- [TO DO] Among these records, tally each line with the word "target"; the answer is that number alone.

- [MATERIAL PROVIDED]
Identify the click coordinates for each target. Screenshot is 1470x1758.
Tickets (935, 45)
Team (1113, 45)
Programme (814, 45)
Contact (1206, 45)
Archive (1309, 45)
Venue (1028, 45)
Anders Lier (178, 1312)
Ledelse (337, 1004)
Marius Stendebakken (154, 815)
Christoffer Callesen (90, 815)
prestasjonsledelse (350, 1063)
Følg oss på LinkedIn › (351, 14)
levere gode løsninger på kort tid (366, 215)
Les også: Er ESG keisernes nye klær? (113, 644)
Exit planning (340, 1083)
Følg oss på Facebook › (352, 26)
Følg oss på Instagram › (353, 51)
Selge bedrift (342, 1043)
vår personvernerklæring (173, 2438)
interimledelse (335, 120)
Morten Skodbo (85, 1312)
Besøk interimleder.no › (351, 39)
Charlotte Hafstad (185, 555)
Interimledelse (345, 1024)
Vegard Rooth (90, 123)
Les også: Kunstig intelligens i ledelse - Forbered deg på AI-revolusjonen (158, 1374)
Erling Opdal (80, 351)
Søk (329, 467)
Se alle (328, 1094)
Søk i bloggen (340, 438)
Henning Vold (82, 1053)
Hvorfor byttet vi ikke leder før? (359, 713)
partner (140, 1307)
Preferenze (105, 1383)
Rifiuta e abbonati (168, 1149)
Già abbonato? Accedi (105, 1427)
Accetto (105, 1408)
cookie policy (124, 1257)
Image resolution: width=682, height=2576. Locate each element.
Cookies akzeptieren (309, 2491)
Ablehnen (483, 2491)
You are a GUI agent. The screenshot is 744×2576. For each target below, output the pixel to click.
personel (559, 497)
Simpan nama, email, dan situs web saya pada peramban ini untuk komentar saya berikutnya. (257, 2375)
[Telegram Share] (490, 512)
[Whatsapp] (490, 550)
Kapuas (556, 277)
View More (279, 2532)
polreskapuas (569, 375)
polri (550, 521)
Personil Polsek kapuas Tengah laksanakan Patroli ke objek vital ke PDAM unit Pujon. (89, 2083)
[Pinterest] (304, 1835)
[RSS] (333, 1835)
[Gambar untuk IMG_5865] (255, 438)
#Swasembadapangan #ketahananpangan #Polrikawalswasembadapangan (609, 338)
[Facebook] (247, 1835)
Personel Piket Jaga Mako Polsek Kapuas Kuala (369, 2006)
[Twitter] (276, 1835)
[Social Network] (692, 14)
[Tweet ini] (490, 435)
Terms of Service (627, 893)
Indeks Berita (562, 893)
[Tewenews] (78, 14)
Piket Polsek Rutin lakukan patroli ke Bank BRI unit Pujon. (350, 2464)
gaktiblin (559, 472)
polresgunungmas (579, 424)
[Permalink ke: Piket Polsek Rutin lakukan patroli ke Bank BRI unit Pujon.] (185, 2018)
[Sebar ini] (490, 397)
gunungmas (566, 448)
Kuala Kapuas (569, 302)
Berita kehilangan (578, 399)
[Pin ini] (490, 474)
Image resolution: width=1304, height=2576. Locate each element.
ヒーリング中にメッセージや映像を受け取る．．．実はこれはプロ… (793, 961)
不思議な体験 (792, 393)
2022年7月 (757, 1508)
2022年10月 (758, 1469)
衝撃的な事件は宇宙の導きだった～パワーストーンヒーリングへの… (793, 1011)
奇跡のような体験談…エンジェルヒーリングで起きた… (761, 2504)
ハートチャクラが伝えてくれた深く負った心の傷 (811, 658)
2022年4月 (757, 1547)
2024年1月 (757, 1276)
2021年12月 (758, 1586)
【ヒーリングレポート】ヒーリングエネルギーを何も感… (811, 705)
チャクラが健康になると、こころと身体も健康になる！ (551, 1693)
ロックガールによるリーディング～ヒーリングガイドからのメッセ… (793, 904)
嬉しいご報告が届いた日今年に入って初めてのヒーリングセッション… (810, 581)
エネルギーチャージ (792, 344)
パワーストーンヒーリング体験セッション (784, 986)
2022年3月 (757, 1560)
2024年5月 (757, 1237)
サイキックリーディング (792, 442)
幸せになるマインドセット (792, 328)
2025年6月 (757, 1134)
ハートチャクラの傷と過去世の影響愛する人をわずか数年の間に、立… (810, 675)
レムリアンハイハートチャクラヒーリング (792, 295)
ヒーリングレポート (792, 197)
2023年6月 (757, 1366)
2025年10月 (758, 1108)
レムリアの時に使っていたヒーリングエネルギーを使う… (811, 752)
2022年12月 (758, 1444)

- [WRITTEN RESPONSE] 2